Numéro d'arrêt : 199758
Numéro NOR : CETATEXT000008052843 ?
Identifiant URN:LEX : urn:lex;fr;conseil.etat;arret;2000-03-15;199758 ?

Analyses :

COMMUNAUTES EUROPEENNES - APPLICATION DU DROIT COMMUNAUTAIRE PAR LE JUGE ADMINISTRATIF FRANCAIS - ACTES CLAIRS - TRAITE INSTITUANT LA COMMUNAUTE EUROPEENNE - CITOYENNETE DE L'UNION (ARTICLES 8 A 8 E) - CADroit de circulation et de séjour libre des citoyens de l'Union sur le territoire des Etats membres (article 8 A devenu article 18 CE) - Portée - Mesure de reconduite à la frontière d'un ressortissant d'un Etat membre de l'Union européenne - Légalité - Existence - Conditions.

15-03-01-01-02, 15-05-04, 335-03 Il résulte clairement de la combinaison de l'article 8 A du Traité de Rome, devenu l'article 18 du Traité CE, relatif au droit de circulation et de séjour libre des citoyens de l'Union sur le territoire des Etats membres, de la directive du Conseil 64/221/CEE du 25 février 1964 et de l'article 22 de l'ordonnance du 2 novembre 1945 modifiée que les ressortissants d'un Etat membre de l'Union européenne souhaitant résider en France au-delà d'un délai de trois mois doivent, dans tous les cas, demander un titre de séjour. Si l'octroi de ce titre est de droit pour les demandeurs justifiant appartenir à l'une des quatorze catégories énumérées à l'article 1er du décret du 11 mars 1994, pris pour l'application de la directive du 25 février 1964 et si, dans ce cas, le défaut de détention d'un titre de séjour est seulement passible d'une contravention de cinquième classe, les ressortissants d'un Etat membre qui n'appartiennent pas à l'une de ces catégories qui ne justifient pas d'un titre de séjour, que ce dernier n'ait pas été demandé ou qu'il ait été légalement refusé, non renouvelé ou retiré, peuvent faire l'objet d'une mesure de reconduite à la frontière en application du I de l'article 22 de l'ordonnance du 2 novembre 1945. Pas de "droit au séjour" en vertu de l'article 8 A du Traité de Rome devenu l'article 18 CE.

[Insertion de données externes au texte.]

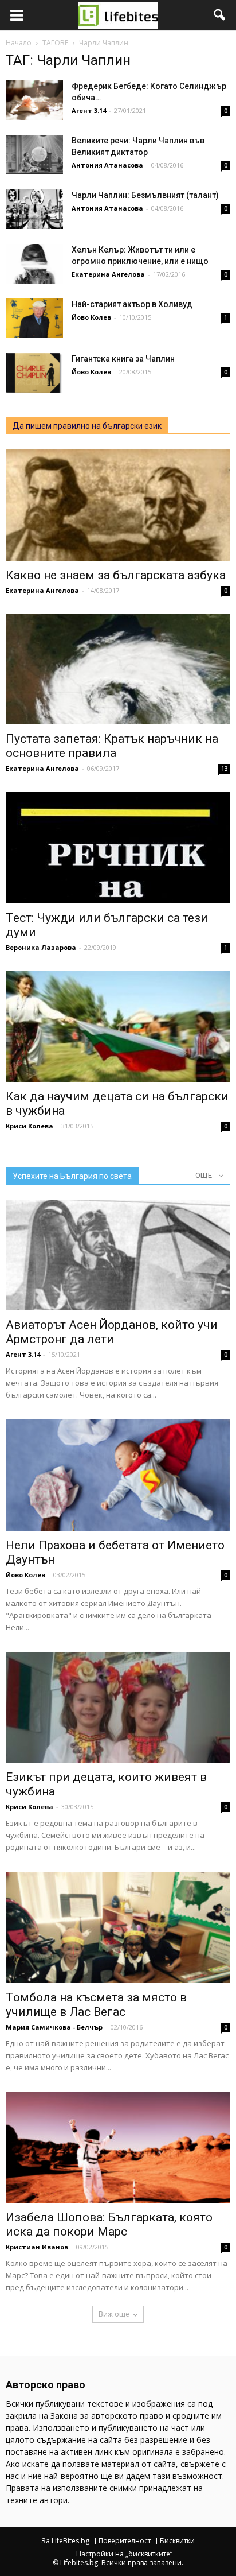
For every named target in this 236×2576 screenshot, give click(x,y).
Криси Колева (29, 1126)
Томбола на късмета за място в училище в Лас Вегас (96, 2005)
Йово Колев (91, 317)
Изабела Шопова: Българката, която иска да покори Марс (109, 2224)
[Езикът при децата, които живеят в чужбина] (118, 1707)
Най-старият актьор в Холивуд (132, 304)
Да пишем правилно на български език (87, 425)
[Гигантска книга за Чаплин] (34, 373)
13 (224, 769)
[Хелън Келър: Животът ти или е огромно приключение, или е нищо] (34, 264)
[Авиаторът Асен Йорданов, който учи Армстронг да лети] (118, 1255)
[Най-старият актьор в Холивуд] (34, 318)
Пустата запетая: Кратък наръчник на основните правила (112, 746)
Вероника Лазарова (41, 947)
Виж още (114, 2314)
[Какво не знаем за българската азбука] (118, 505)
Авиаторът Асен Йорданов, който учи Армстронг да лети (112, 1332)
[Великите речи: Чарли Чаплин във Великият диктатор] (34, 154)
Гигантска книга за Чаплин (123, 358)
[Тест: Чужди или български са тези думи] (118, 847)
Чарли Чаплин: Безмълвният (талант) (145, 195)
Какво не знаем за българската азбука (116, 575)
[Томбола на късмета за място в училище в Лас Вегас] (118, 1927)
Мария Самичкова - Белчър (54, 2027)
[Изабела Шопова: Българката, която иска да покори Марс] (118, 2147)
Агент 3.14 (89, 110)
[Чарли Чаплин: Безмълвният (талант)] (34, 209)
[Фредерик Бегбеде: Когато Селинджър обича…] (34, 100)
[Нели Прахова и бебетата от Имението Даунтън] (118, 1475)
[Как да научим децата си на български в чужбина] (118, 1026)
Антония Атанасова (107, 165)
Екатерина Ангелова (108, 274)
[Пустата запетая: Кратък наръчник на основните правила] (118, 669)
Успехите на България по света (72, 1176)
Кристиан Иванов (37, 2247)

COMMUNAUTES EUROPEENNES - REGLES APPLICABLES - CITOYENNETE EUROPEENNE - CADroit de circulation et de séjour libre des citoyens de l'Union sur le territoire des Etats membres (article 8 A devenu article 18 CE) - Mesure de reconduite à la frontière d'un ressortissant d'un Etat membre de l'Union européenne - Légalité - Existence - Conditions.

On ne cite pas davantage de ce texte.